Le Retour de Carmagnole

Le Retour de Carmagnole, comédie en trois actes, en prose & vaudevilles, 7 septembre 1793.

Date proposée par André Tissier, Les Spectacles à Paris pendant la Révolution, tome 2, p. 320.

Théâtre des Délassements Comiques.

Titre :

Retour de Carmagnole (le)

Genre

comédie en vaudevilles

Nombre d'actes :

3

Vers / prose

en prose, avec des couplets en vers

Musique :

vaudevilles

Date de création :

7 septembre 1793

Théâtre :

Théâtre des Délassements Comiques

Auteur(s) des paroles :

 

L’Esprit des journaux français et étrangers, 1794, volume 4 (avril 1794), p. 277-280 :

[Le Retour de Carmagnole est un plagiat, et le compte rendu dénonce ce vol manifeste du travail d’autrui.
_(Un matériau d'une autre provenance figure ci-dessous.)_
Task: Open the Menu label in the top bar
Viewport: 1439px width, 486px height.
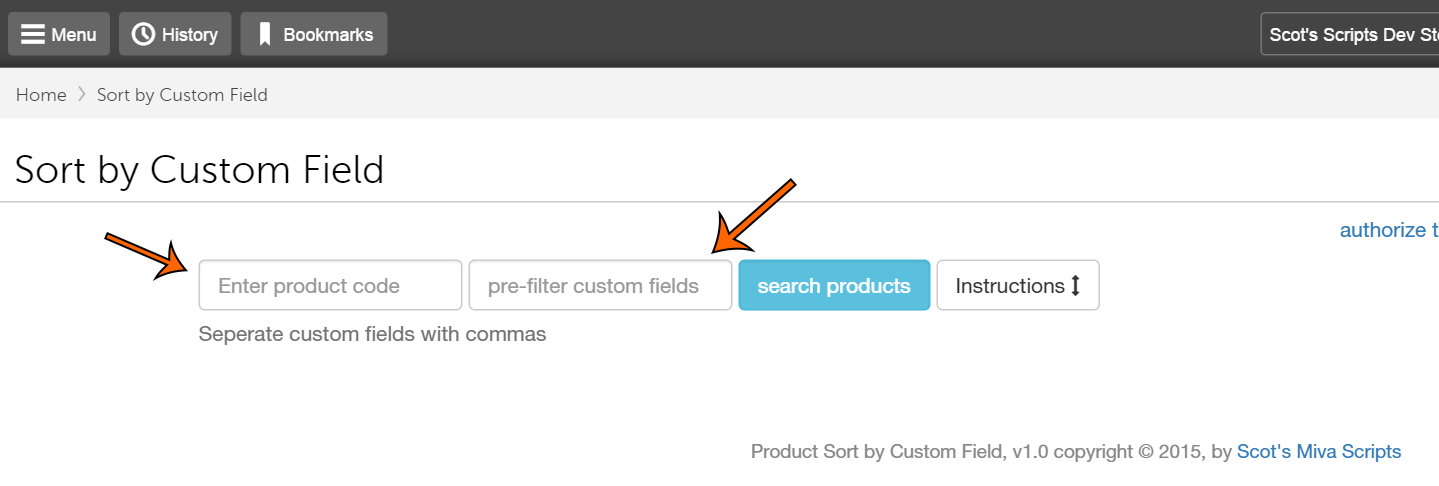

Après avoir établi le fait, le critique dénonce le comportement des plagiaires, et le risque qu’ils font courir à la création au théâtre, d’abord pour les livrets, puis pour la musique : tout le monde voudrait être Haydn ou Grétry, ou Méhul. Il achève son réquisitoire par un appel à une loi pénale punissant les plagiaires, la peur de la sanction lui paraissant la meilleure des armes de dissuasion.]

THÉATRE DES DÉLASSEMENS COMIQUES.

Le retour de Carmagnole, comédie en trois actes, en prose & vaudevilles.
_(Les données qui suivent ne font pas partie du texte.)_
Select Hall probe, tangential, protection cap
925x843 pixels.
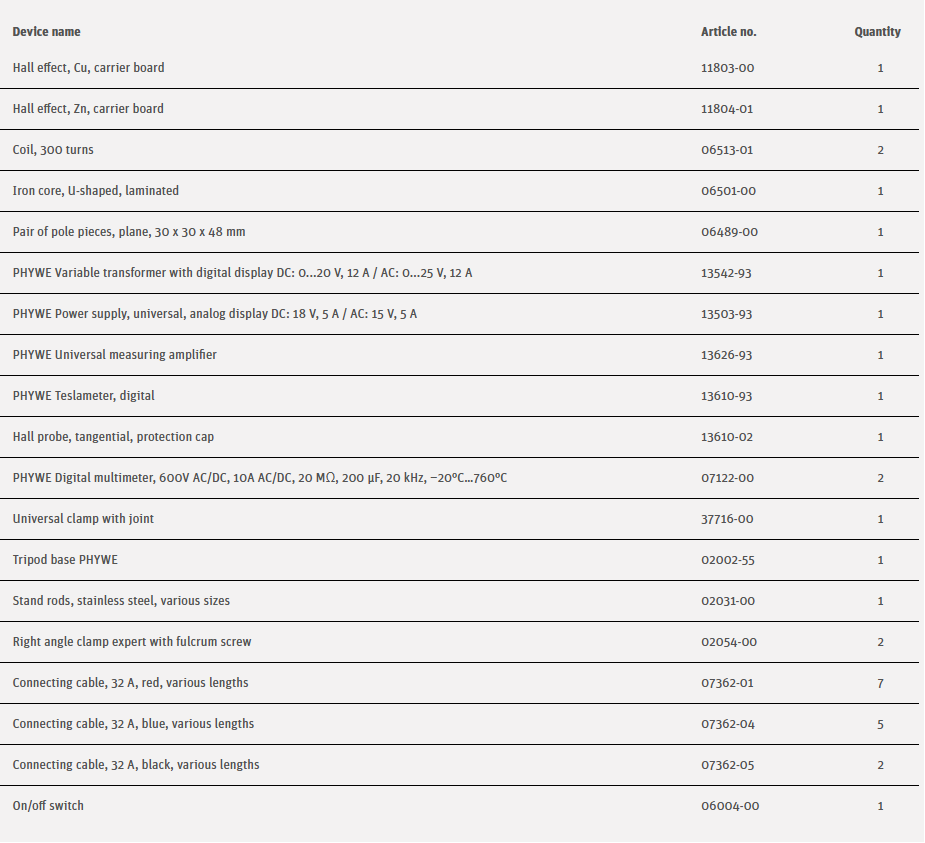(113, 437)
Cette piece n'est autre chose que la Jolie Savoyarde , ou la Réunion des honnêtes gens, qui avoit paru, il y a déjà quelque tems , sur le théatre des Variétés-Amusantes. Il faut cependant encore remarquer que cette comédie, qui y fut annoncée comme nouvelle, avoit été déjà jouée au théatre de Minerve. Ainsi, voilà au moins trois fois, de bon compte, que la jolie Savoyarde, ou la Réunion des honnêtes gens, ou le Retour de Carmagnole, a été piece nouvelle. Nous prévenons nos lecteurs qu'elle pourra l'être encore sous le titre des Amours de Victorine, du Départ du petit André, de l’Arrivée du pere Colmon, de la Piété filiale de Ninette, & de mille autres titres qu'il plaira à ceux qui spéculent sur les titres des pieces, de vouloir lui donner. Quel brigandage littéraire ! l'homme tranquille qui va le soir pour se délasser au spectacle ; l'amateur qui, toujours avide de nouveautés, s'y rend pour juger celle qu'on lui annonce ; & l'artiste qui y vient pour s'instruire, n'ont-ils pas raison d'être surpris autant qu'indignés, lorsqu'au-lieu d'une comédie nouvelle, ils en voient une qui n'a rien de nouveau que son titre, & souvent d'autre recommandation que celle d'avoir été traînée dans la possiere de divers théatres ?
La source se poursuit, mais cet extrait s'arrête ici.